Video Card Memory Management

I have a program to display point cloud data and am researching the idea of using VBOs to speed up the display. The catch is that I could be displaying 10-30 million points. Each point requires 28 bytes for the point and color data. That means that 10 million points would require 280 meg of video RAM; 20 million points would require 560 meg of RAM, and so on.

I read an older question found here:

www.opengl.org/discussion_boards/ubbthreads.php?ubb=showflat&Number=243993&fpart=1

that says that the video card breaks up the memory into chunks and I may only have 256 meg available. However, this posting is also several years old.

So my question is does this limit still apply? And is there a way to find out how much memory is available and how big the chunks are? Am I am trying to use the video card beyond what it was intended?

I already am using Vector Arrays. One way to get around this problem is to use decimation instead of VBO’s and only display part of the data while rotating. Would this be a better approach?

Thank you for any insites.

On a modern OS like Vista or Win7, video memory is virtualized and will be paged in/out as necessary. This won’t happen on XP however, and you may get out-of-memory errors.

Decimation could help and can be used along with VBOs for fast rendering.

You can also use multiple passes reusing the same VBOs (i.e. updating the VBOs between rendering passes).

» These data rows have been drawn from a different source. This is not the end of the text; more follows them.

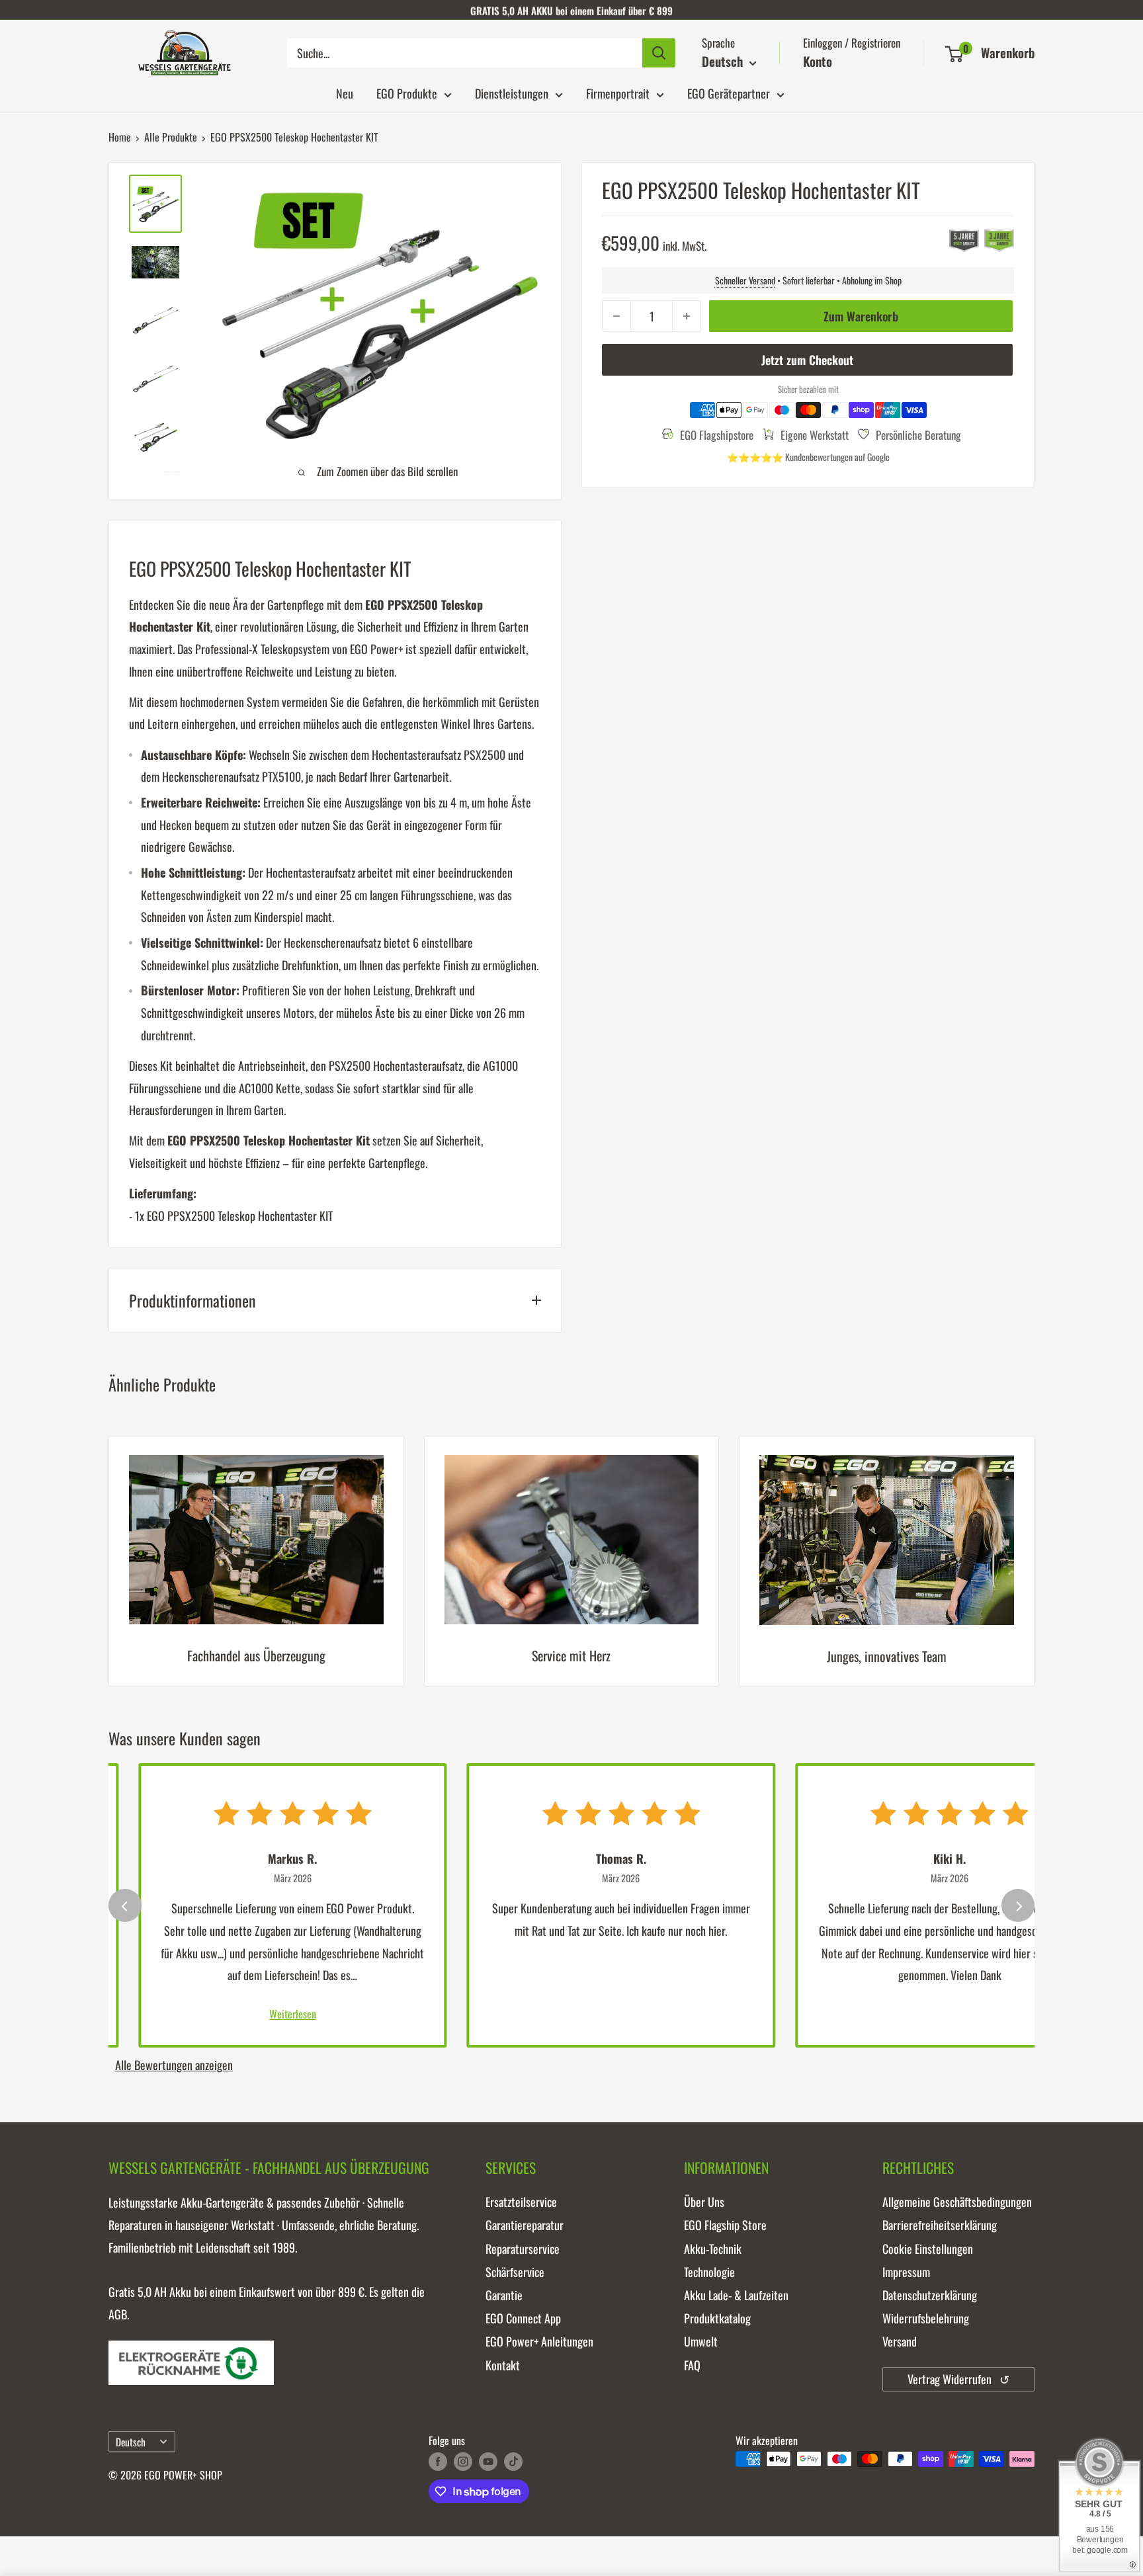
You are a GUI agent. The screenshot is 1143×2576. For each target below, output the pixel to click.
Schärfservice (515, 2271)
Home (119, 137)
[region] (571, 1571)
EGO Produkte (406, 93)
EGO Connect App (523, 2318)
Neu (344, 93)
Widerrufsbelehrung (925, 2318)
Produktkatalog (717, 2318)
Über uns (704, 2201)
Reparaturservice (523, 2248)
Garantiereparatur (525, 2224)
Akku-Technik (712, 2248)
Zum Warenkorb (861, 316)
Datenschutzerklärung (929, 2295)
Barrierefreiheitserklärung (939, 2224)
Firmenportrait (618, 93)
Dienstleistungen (511, 93)
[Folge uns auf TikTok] (513, 2461)
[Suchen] (658, 52)
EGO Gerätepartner (728, 93)
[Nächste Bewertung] (1018, 1905)
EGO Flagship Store (725, 2224)
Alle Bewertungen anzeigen (174, 2064)
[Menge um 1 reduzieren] (616, 316)
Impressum (906, 2271)
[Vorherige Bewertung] (125, 1905)
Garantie (504, 2295)
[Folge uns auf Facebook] (438, 2461)
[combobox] (464, 52)
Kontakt (503, 2365)
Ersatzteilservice (521, 2201)
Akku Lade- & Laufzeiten (736, 2295)
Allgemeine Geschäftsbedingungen (957, 2201)
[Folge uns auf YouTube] (488, 2461)
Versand (899, 2341)
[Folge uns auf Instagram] (463, 2461)
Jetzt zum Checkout (807, 359)
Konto (817, 61)
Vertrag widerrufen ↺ (958, 2379)
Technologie (709, 2271)
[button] (954, 54)
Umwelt (701, 2341)
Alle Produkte (170, 137)
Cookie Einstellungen (927, 2248)
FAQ (692, 2365)
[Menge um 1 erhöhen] (686, 316)
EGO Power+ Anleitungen (539, 2341)
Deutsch (131, 2441)
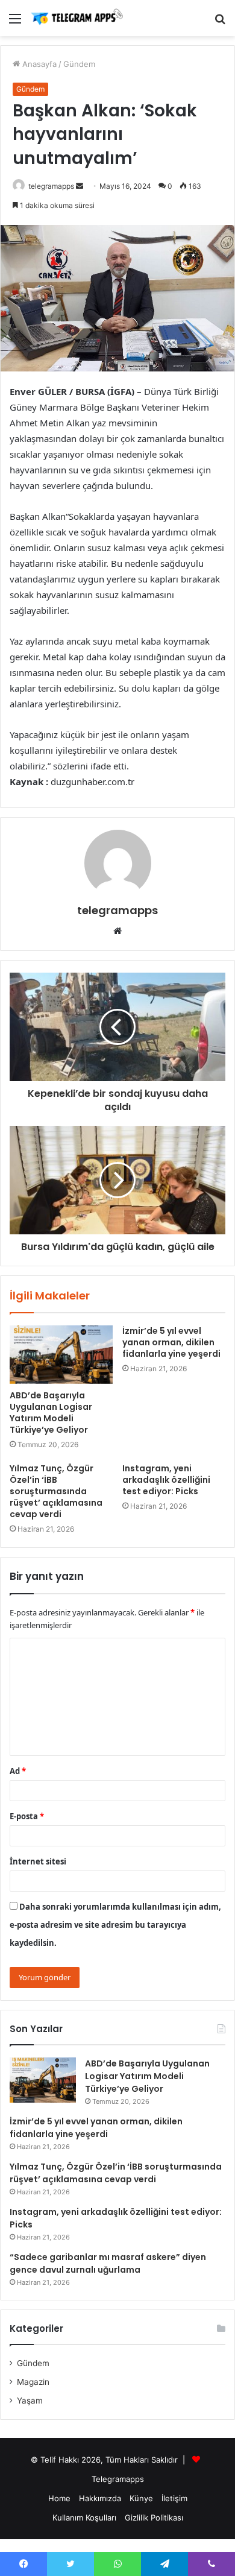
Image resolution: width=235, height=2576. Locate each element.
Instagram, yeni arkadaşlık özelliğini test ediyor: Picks (166, 1479)
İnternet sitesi (38, 1861)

Finally, if your target hardware supports shaders, there are ways to compress the VBOs and decompress them on the fly during rendering. Depending on the required precision, you could get away with 8-12bytes per point.

I had posted here some tests+ bench results, on using i.e 1GB texture-memory on a 256MB VRAM GF8600, WinXP, 2GB sysRAM. (but it’s texture-memory, it’s possible vtx-data is handled differently) . That same test was crashing on a 512MB VRAM Radeon2600XT, WinXP, 1GB sysRAM (paging file 1.5GB). Later, another test if 2 apps could load and use 2GB of FBOs each, on GTX275 896MB VRAM: success, 5.1GB peak system allocation (winxp 32-bit, 2GB sysRAM…);

Each point requires 28 bytes for the point and color data.

Unless your positions are doubles (in which case make the floats. You’re not losing anything; doubles are not directly supported in hardware… yet), I’d be interested to see how exactly that works.

Finally, if your target hardware supports shaders, there are ways to compress the VBOs and decompress them on the fly during rendering. Depending on the required precision, you could get away with 8-12bytes per point.

You don’t need shaders to do some basic compression. glVertexPointer can accept shorts just fine. A little matrix fiddling, and you should be OK. But yes, if you want to get really fancy with compression, you’ll need to use shaders.

Thank you for the responses.

The reason the data is 28 bytes per point is that I am using floating point for the data and floating point RGBA for the color.

I could convert the data to shorts as suggested by applying a scaling factor. Unfortunately, the data can come from multiple sources as shorts or floats. And if the data is UTM data then it comes in as doubles. But by using an offset and scaling factor I could convert that to floats or even shorts.

The reason I am using RGBA is that I’m using the alpha data for filtering the data using the glAlphaFunc. That way I can filter the data by simply changing the alpha value rather than make multiple copies of the data (like I was originally doing).

I could easily use unsigned char for the RGB data and cut its size by 1/4. The only reason I am using floats is that I read that internally GL uses floats and there was an overhead penalty converting the data from unsigned char to float. Is this a valid concern, or is the penalty small?

Stephen A, you mentioned making multiple passes using the same VBOs. I’m not sure I understand what you are saying. If I pass part of the data into a VBO and then pass in the other half, it seems like I’m defeating the purpose since I am still passing data. Maybe you are saying to create multiple VBOs, each one being 256 Meg in size (or whatever the limit is). Is that what you are suggesting?

And finally, how are you making these Quote Boxes? I don’t see anything that lets me do that.

Thanks again.

The only reason I am using floats is that I read that internally GL uses floats and there was an overhead penalty converting the data from unsigned char to float. Is this a valid concern, or is the penalty small?

There is no penalty. You probably read something very old.

Furthermore, even if there is, cutting down memory usage would allow your code to work. Being able to draw, but draw slightly slower, is still better than not being able to draw :wink:

Get it working first. Optimize later, and only if you need it.

And finally, how are you making these Quote Boxes?

You use tags. Like [ quote ] and [ /quote ] (but without the spaces). Or you press the “switch to full reply” button and press the button that looks like a double-quote.